[2009/01/24] Immune System Has a Code, Language and Memory
Immune System Has a Code, Language and Memory 01/24/2009 Jan 24, 2009 — “Decoding the language of memory cells” is the title of an article in . A researcher at the University of the School of Medicine is using the concepts of codes, language and memory to understand the way T-cells “remember” a pathogen to prevent later infections. “We are currently figuring out which signals are important for memory generation and protection,” said Emma Texeiro. “This is important for improving vaccines and tumor immunotherapies.”
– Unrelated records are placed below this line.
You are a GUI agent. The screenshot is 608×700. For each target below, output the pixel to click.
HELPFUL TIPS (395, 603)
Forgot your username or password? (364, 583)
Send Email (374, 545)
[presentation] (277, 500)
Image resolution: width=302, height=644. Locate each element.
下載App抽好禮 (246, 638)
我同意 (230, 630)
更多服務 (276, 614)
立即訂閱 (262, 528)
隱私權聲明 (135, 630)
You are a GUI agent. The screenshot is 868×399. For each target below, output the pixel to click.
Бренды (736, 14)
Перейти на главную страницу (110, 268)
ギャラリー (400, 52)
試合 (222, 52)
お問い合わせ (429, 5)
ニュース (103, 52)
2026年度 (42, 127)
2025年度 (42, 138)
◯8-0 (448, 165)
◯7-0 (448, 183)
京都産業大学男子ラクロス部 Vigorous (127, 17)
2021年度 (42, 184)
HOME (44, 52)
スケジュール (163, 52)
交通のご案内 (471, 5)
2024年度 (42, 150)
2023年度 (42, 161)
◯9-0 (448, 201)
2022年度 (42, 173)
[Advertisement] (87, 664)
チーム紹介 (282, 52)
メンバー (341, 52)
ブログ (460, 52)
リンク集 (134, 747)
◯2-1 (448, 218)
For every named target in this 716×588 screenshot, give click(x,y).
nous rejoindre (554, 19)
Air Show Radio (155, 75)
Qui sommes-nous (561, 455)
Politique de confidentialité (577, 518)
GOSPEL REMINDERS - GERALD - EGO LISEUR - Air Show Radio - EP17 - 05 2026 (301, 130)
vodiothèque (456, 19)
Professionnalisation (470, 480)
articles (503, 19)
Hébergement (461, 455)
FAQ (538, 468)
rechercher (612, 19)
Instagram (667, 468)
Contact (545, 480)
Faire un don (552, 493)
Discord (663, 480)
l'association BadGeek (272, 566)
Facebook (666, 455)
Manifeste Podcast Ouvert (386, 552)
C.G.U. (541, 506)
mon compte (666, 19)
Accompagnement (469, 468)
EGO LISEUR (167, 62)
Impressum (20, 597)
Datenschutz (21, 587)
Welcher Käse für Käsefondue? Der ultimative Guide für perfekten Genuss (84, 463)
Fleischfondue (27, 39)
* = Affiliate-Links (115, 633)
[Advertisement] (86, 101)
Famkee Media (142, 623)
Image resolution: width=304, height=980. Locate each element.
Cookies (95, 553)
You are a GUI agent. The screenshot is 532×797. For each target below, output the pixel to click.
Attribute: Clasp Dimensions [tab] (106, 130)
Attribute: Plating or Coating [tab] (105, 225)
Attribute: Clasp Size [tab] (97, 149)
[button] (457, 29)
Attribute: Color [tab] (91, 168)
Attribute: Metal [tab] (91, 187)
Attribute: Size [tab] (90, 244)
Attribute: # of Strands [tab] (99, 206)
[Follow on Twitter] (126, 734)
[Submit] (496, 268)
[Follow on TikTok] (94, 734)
Two frequent criticisms of intelligent design are (1) that it necessarily requires belief in a supernatural God, and (2) that it brings science to a halt. Think about that in relation to this story. Dr. Texeiro is probably an evolutionist (we will assume that in the absence of information to the contrary). The question, though, is whether metaphysical naturalism or evolutionary theory was any help in her research. Words like code, language, signal and memory refer to information. They are design words, intelligence words, function words, purpose words. They have nothing to do with chance and random motion of atoms. One can do science with the presumption that programmed function is present and discernible. Does that stop science? Of course not. Her team is actively working to understand this coded system to improve medicine. For all practical purposes, she is pursuing her research as if intelligent design is scientific. It’s not necessary for her to debate whether the assumed background intelligence that coded this information is natural or supernatural. The assumption of design is not a science-stopper; she is going full speed ahead, and we may all benefit. What’s the problem? Why are the anti-ID folk so adamant against ID? Why do they suppose that acknowledging the obvious, that design is apparent and can be understood, will put America in the Dark Ages? Has the commitment to evolutionary storytelling done something for you lately? Has it given you understanding? Has it benefitted your health? (See next entry, 01/23/2009.) The only thing evolutionary theory is good for is a belly laugh once in awhile. In a perverse sort of way, that can be good medicine.